France

Tourisme à Paris : Valérie Pécresse alerte l’exécutif sur le faible nombre de vols entre la France et la Chine

La présidente de la région Ile-de-France a réclamé à Élisabeth Borne de mettre en place des mesures destinées à augmenter le nombre de touristes chinois à Paris, rapporte Le Figaro. Mi-mars, la Chine a rouvert ses frontières après trois ans de restrictions liées au Covid-19.

Dans une missive envoyée à Élisabeth Borne, Valérie Pécresse se fait la porte-parole de l'inquiétude des professionnels du tourisme. La présidente de la région Ile-de-France a récemment adressé une lettre à la Première ministre dans laquelle elle réclame à l’État et à Air France de nouvelles mesures pour attirer les touristes chinois à Paris, indique Le Figaro. Malgré l’arrêt des restrictions sanitaires liées au Covid-19, mises en œuvre pendant trois ans, et la réouverture des frontières chinoises, le nombre de vols effectués entre les deux pays reste en-deçà du niveau atteint avant la crise sanitaire, en 2019.

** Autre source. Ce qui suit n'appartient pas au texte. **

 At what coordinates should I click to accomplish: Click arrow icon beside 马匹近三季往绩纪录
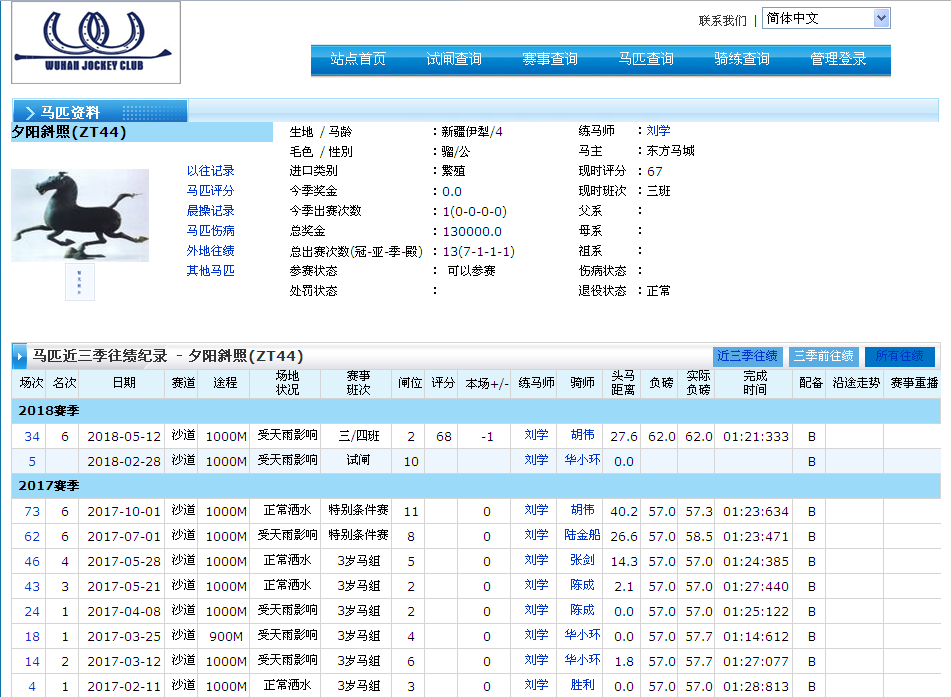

"Dans l’hôtellerie, la restauration ou encore le commerce de luxe (…), le manque à gagner est substantiel. Certaines enseignes bien connues réalisent (…) près de 30 % de leur chiffre d’affaires grâce à la clientèle chinoise", s’inquiète l’ancienne candidate LR à l’élection présidentielle. Avant elle, plusieurs patrons du secteur du tourisme avaient exhorté fin avril Emmanuel Macron à un retour à la normale du trafic aérien entre les deux nations, relayait Les Echos.

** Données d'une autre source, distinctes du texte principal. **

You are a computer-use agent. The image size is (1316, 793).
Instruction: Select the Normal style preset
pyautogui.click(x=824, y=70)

Bataille entre Air France et les compagnies chinoises

Si Air France a récemment annoncé une augmentation des vols vers Pékin et Shanghai, à compter du 1er mai, la compagnie française ne désire cependant pas revenir au niveau pré-Covid. Elle invoque des raisons de compétitivité. Depuis la guerre en Ukraine, les compagnies aériennes doivent contourner la Russie pour se rendre en Chine. Résultat, un vol s’effectue avec deux à trois heures de plus qu’à l’accoutumée, augmentant de facto les coûts du trajet. Cette interdiction ne frappe pas les compagnies chinoises. Se pose désormais la question d'un éventuel arbitrage de l'exécutif en faveur ou non du secteur du tourisme.